What they dislike most, these determined and doggedly orthodox Christians, is that the opera is not very religious. There’s no indication within it that Jesus could perform miracles, or wake up and not be dead anymore. (Part of the reason for that is because the show ends at the crucifixion. Der.) The Jesus portrayed by Lloyd Webber and Rice and Jewison gets fed up with the lepers because they won’t form an orderly line; he argues with his father about all the forsaking; and may be fornicating with Mary Magdalene, who’s maybe a hooker.

The Free Presbyterian Church of Cork uncorked various complaints about the opera’s arrival some years back, one of them being an allegation that the apostles were drunk at the Last Supper. I’m sure the apostles would refute those allegations completely, and, as for that other incident, Matthew thought she was eighteen.

The FPCC didn’t stop with a slanging match outside the theatre either. Their bellicose leader went on local radio to froth and foam about the horrors of Superstar, but he found the announcer less than sympathetic to his objections. This collusion with Satan wasn’t appreciated by the church rep, a Rev Colin Maxwell, who, the day after, posted on their flashy website, ‘I rebuked him live on air as a blasphemer and told him that his mouth was an open sepulchre and the poison of asps was under his lips. (Romans 3:13)’ That number again is Romans 3:13.

At the movie’s close, all the flower people (minus Ted/Jesus, who is dead/in heaven) shed their characters, re-load the bus and head into the sunset to whatever West Coast, or New York City stoner communes they came from.
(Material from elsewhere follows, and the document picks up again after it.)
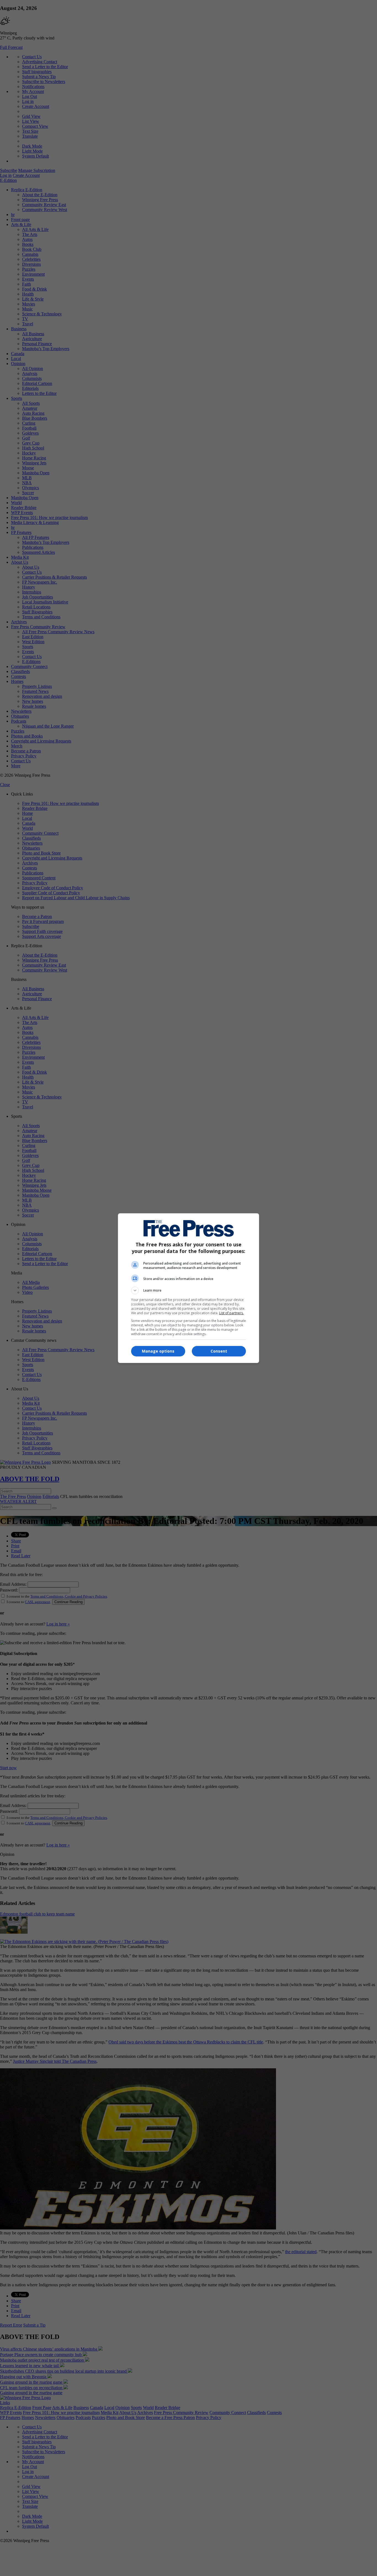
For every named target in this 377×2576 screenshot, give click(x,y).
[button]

No theatrical versions of Jesus Christ Superstar, no matter how handsomely mounted, will ever match the movie. So often when a musical is adapted for the screen, the director is the same person who helmed the stage show, and the results are amateurish and one-dimensional. Norman Jewison could probably conjure up a dark, sinister adaptation of Mamma Mia!.

Go hire Superstar for the holidays. Get some hot cross buns in and invite all your Calvinist mates round, but mind the asps.

***
1The Easter Bunny is a symbol of pagan fertility; therefore, his visit might be better celebrated at a time not quite so fraught with religious torment, self-flagellation and slow death, and more in tune with joyful fucking in the countryside.
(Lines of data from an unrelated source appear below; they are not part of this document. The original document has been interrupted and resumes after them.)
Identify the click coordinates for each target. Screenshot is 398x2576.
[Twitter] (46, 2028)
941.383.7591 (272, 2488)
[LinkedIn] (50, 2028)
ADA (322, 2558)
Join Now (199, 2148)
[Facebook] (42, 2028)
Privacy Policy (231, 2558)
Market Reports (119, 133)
2Deep Purple’s Ian Gillan played Jesus in the first London production of the opera. Much to the snooty disdain of the balding critics.
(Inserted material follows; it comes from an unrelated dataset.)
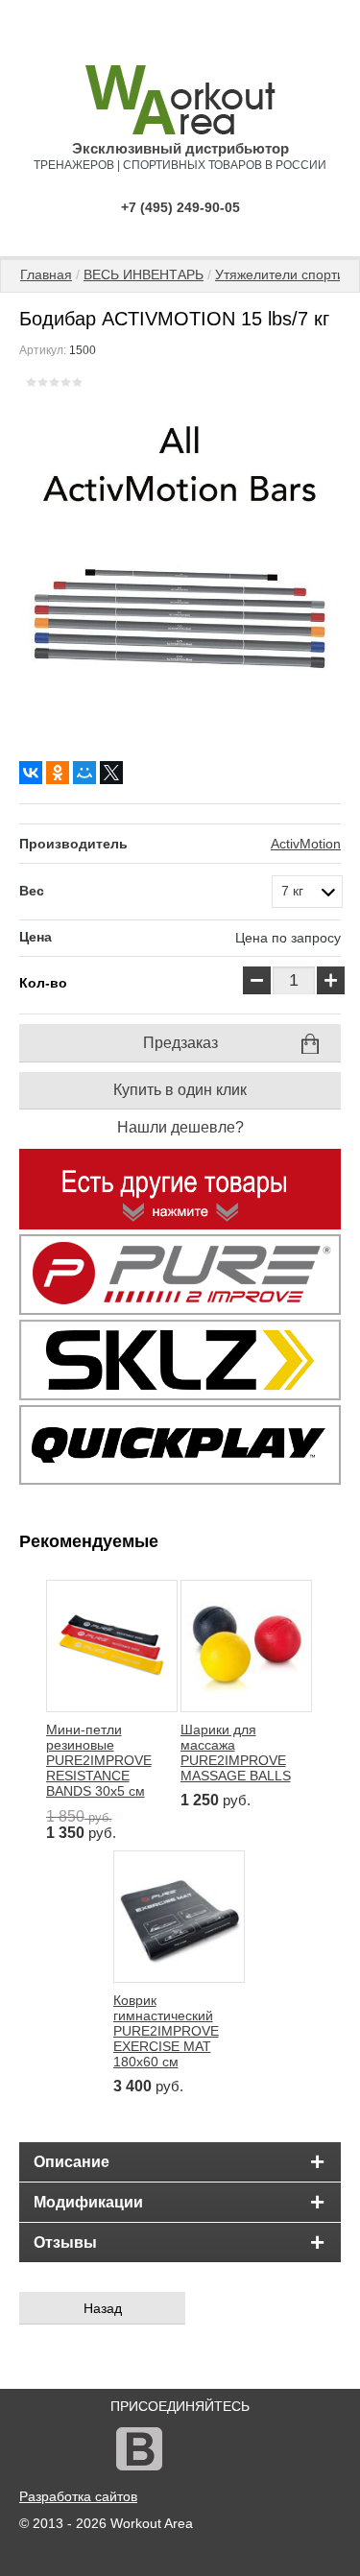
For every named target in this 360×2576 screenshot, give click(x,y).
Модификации (88, 2202)
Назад (103, 2308)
3Whilst Tubing various versions of ‘I Don’t Know How To Love Him’, I came across a rendering by Susan Boyle, recorded in 1984, in what looks like the very vision of hell: a small, noisy pub sullied by a useless house band, sitting on a stage draped blindingly at the back with strips of silver glitter, and all made worse by an MC in a kilt. Now, since I’ve already blown all my cred, I may as well say that the Boyle version is pretty good. Her current stardom is stuff and nonsense, and nothing but the ongoing exploitation of a showbiz fairytale, but even this early in the piece, she does, you have to admit, have a feel for a tune, which well and truly transcends the West Lothian Gasometer talent night.